Folks in the region are pointing the finger at the Tunisian Internet Agency, which is run by the government's Ministry of Communications, for planting scripts to capture the usernames and passwords of the protestors. Tunisia's Internet service providers all run state-supplied filters and firewalls, which might faciltate accessing individuals' data online, according to The Tech Herald. Like an article on this site says:
The likelihood that a group of criminals compromised the entire Tunisian infrastructure is virtually nonexistent. Code planting on this scale could only originate form an ISP. With their history of holding an iron grip on the Internet, ATI is the logical source of the information harvesting.
So the hacker group Anonymous has sided with the protestors and has been attempting to make distributed denial of service attacks against the Tunisian government. While this involvement is growing, Tunisia state control over Internet access makes trickier targets out of sites in the country.

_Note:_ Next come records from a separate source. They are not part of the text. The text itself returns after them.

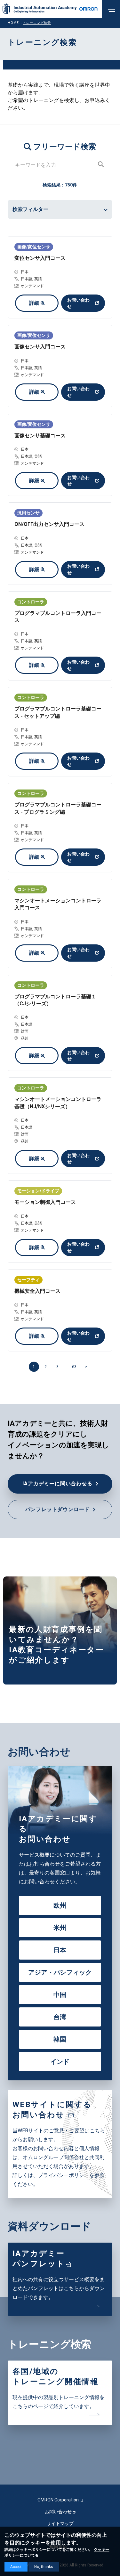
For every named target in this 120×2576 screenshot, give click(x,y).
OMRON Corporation (58, 2499)
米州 (59, 1928)
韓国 (59, 2039)
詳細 (34, 303)
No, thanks (43, 2567)
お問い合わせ (78, 303)
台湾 (59, 2017)
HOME (13, 23)
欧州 (59, 1905)
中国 (59, 1994)
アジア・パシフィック (60, 1972)
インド (59, 2061)
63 (74, 1366)
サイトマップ (60, 2523)
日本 (59, 1950)
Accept (16, 2567)
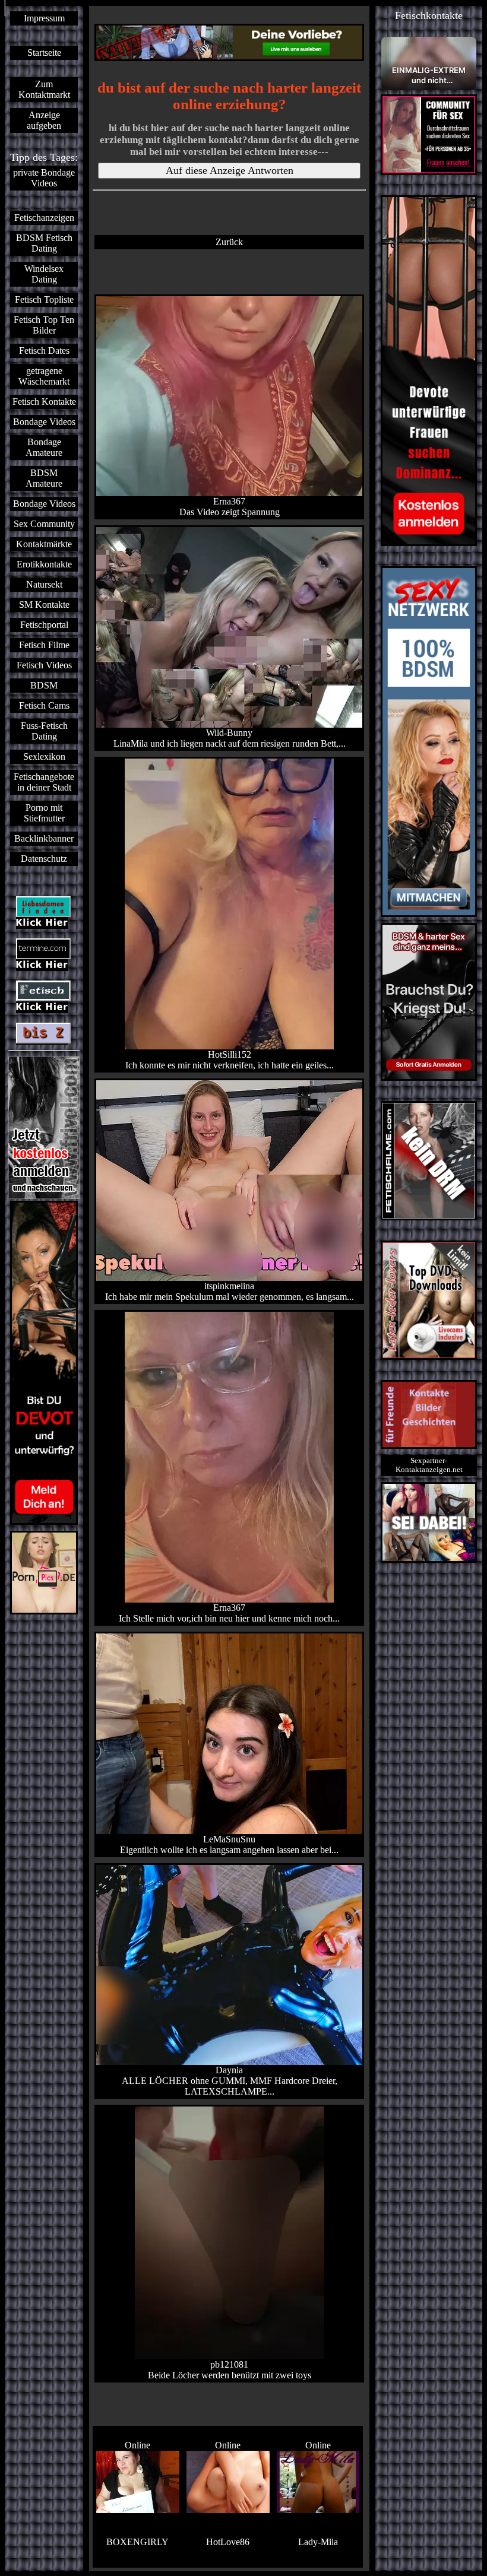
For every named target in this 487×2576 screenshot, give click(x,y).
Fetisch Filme (44, 645)
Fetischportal (44, 625)
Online (137, 2445)
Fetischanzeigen (44, 217)
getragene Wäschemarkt (43, 376)
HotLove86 (227, 2542)
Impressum (44, 18)
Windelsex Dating (44, 274)
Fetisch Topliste (44, 299)
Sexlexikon (44, 756)
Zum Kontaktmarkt (44, 89)
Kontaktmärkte (44, 544)
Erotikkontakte (44, 564)
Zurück (229, 242)
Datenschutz (44, 859)
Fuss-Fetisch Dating (44, 731)
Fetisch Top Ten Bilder (44, 325)
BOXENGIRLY (137, 2542)
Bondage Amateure (44, 447)
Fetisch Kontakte (44, 401)
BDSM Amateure (44, 478)
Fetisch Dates (44, 350)
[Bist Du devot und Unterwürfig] (44, 1363)
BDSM (44, 685)
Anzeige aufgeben (44, 120)
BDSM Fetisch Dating (44, 243)
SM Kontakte (44, 604)
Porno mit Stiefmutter (44, 812)
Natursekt (44, 584)
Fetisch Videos (44, 665)
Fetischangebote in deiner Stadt (44, 782)
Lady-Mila (318, 2542)
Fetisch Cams (44, 705)
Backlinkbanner (44, 838)
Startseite (44, 52)
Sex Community (44, 524)
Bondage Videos (44, 422)
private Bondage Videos (44, 177)
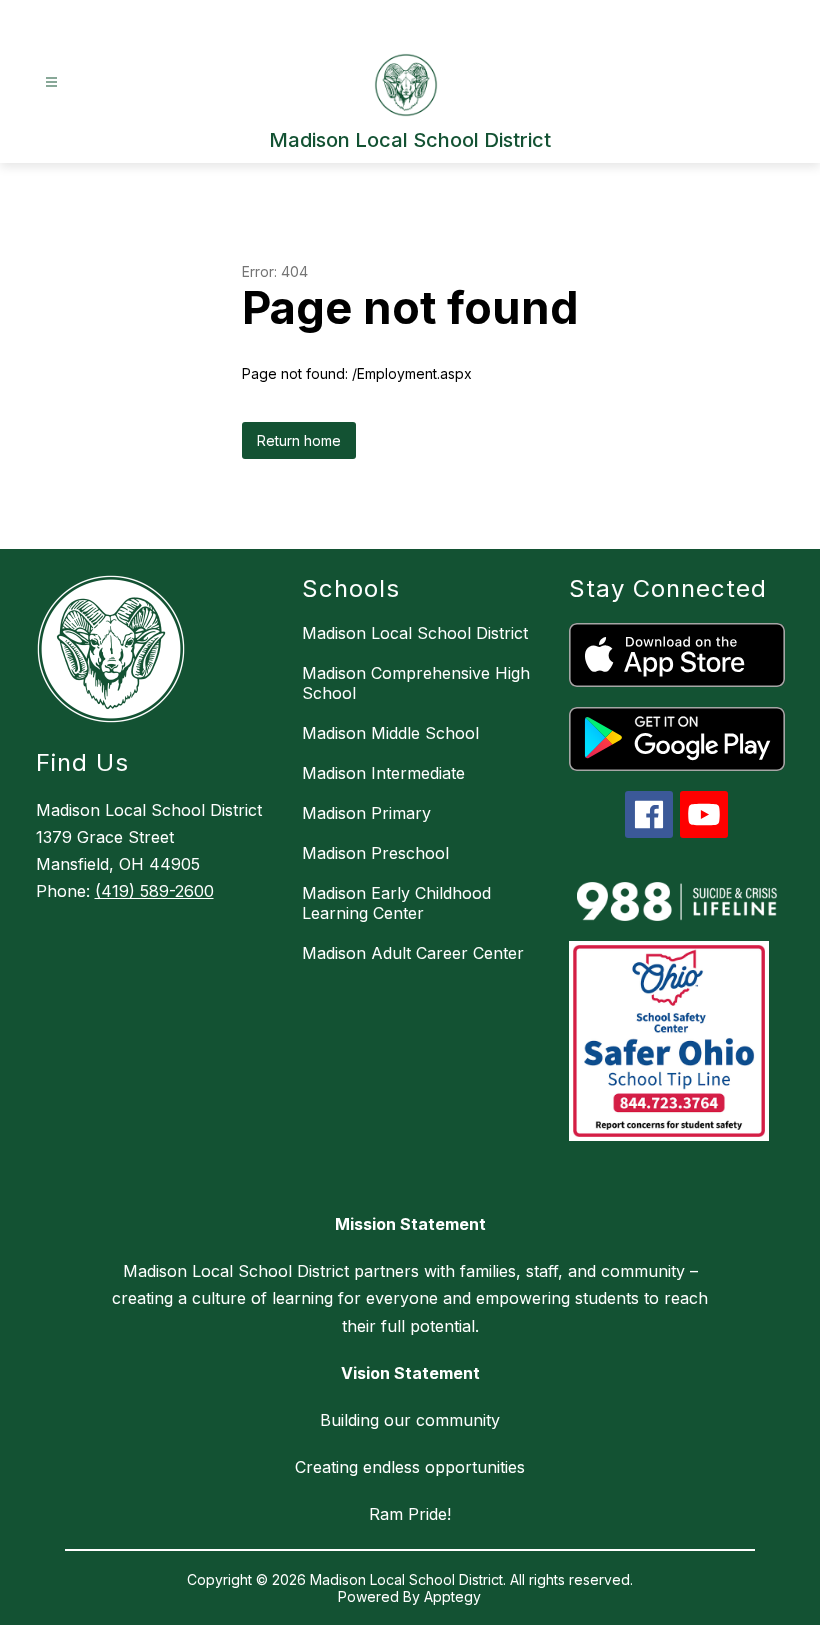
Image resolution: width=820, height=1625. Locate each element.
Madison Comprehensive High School (416, 683)
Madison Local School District (415, 633)
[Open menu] (51, 82)
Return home (299, 440)
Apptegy (452, 1596)
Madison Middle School (390, 733)
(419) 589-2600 (154, 891)
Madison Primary (366, 813)
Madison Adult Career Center (413, 953)
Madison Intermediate (383, 773)
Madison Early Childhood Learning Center (396, 903)
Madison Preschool (375, 853)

Anonymous has been releasing browser add-ons to help Tunisian citizens get around the local government's alleged efforts to hack into individuals' Facbook accounts. This has turned into somewhat of a cat-and-mouse game, as the state continues to one-up the hackers siding with the protesters and vice versa.
We're more generally concerned about the bad example potentially being made here, if in fact the hacking of Facebook accounts in Tunisia originates in that nation's government. Surely other countries that censor online communications are watching the Tunisian situation closely. What if other parts of the world take a cue from this?